_Aim of the task_:
The required output is an exact copy of the lines from the one containing "You are a GUI" through the end of the entries below, with pictures removed.
######
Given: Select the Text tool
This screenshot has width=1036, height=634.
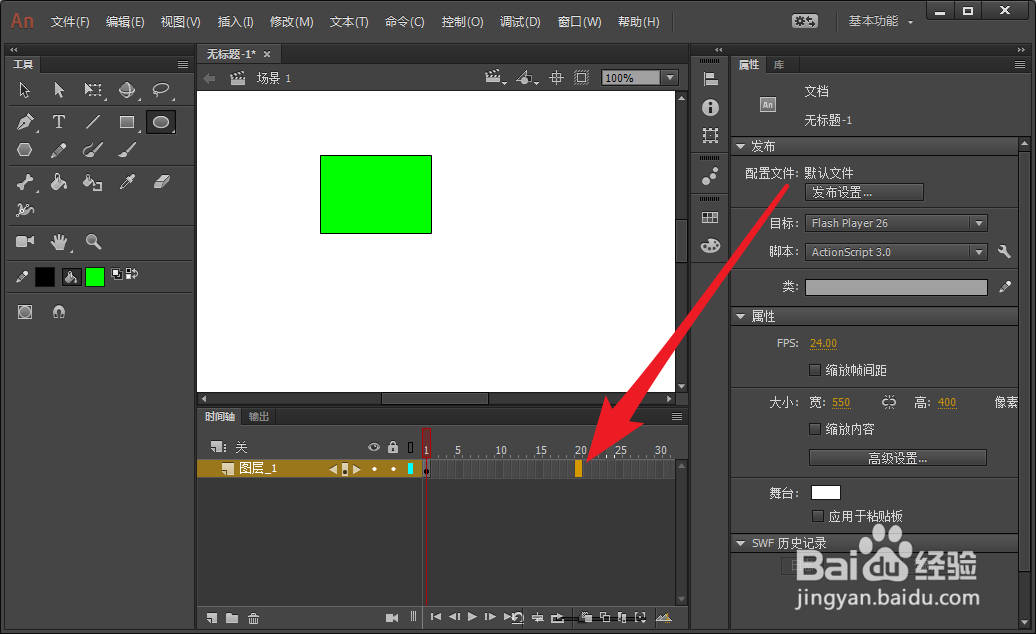Looking at the screenshot, I should click(x=59, y=122).
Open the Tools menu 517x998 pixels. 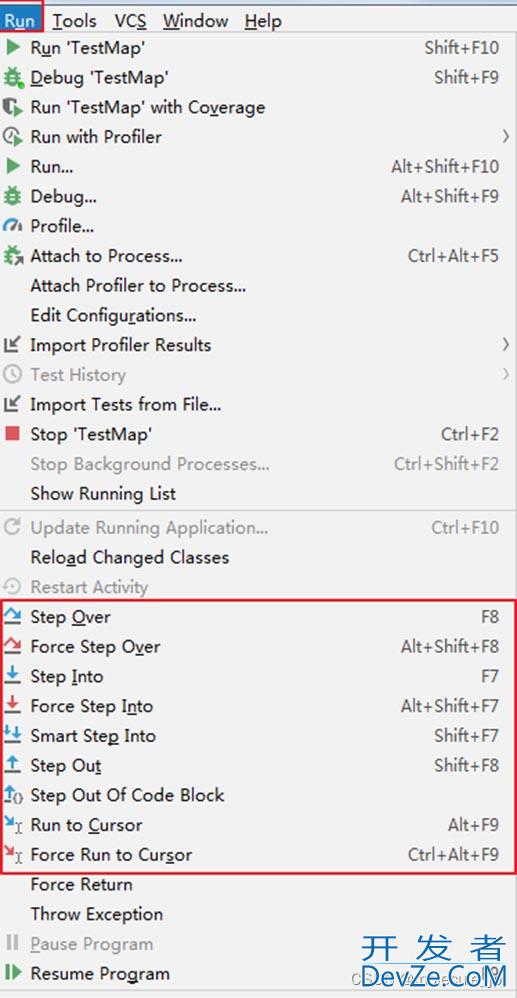74,21
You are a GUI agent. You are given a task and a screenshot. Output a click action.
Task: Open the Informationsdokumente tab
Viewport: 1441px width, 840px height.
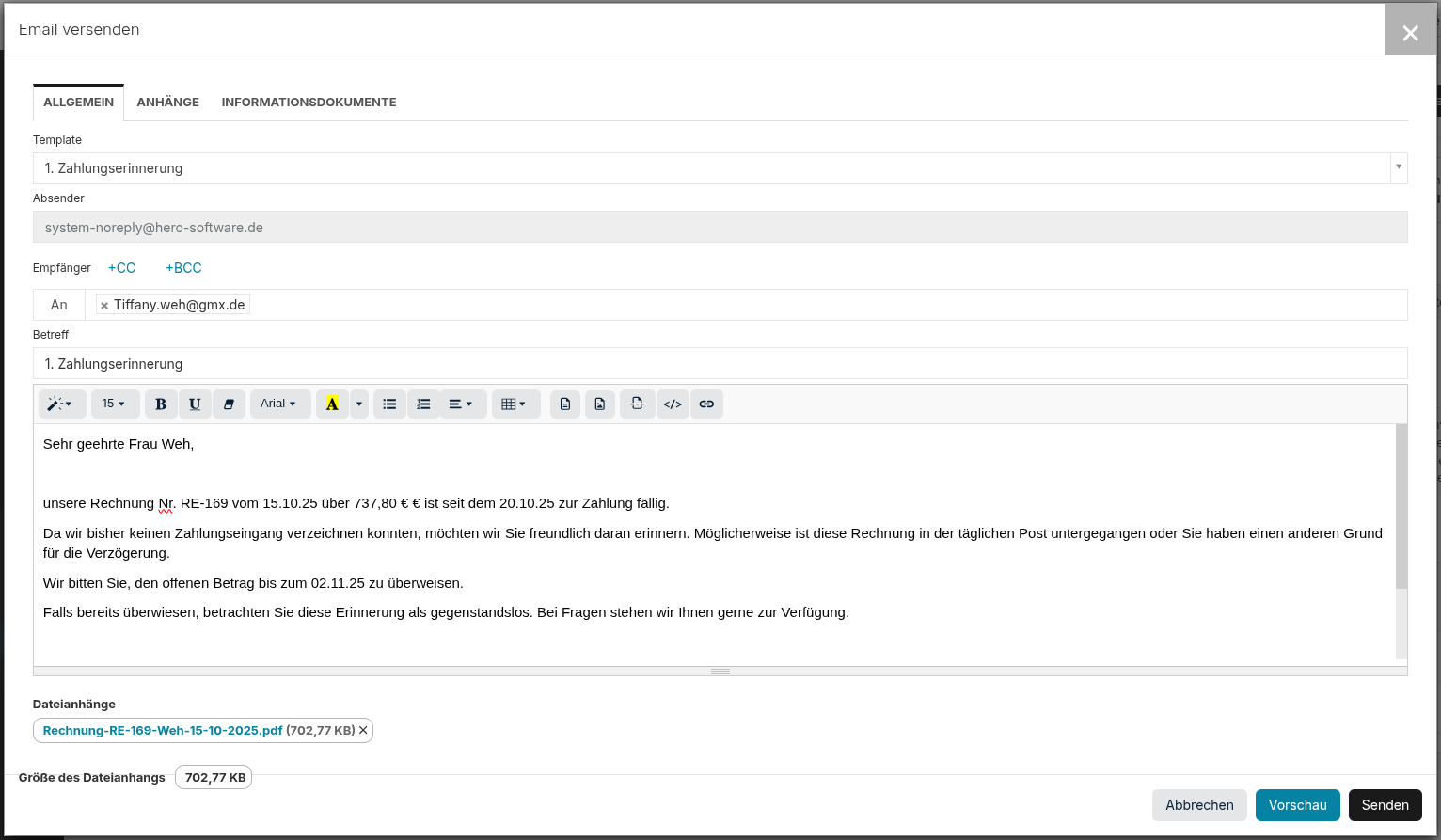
######
_Result for this exercise_:
You are a GUI agent. You are given a task and a screenshot. Output a click action.
Task: Open the Informationsdokumente tab
Viewport: 1441px width, 840px height.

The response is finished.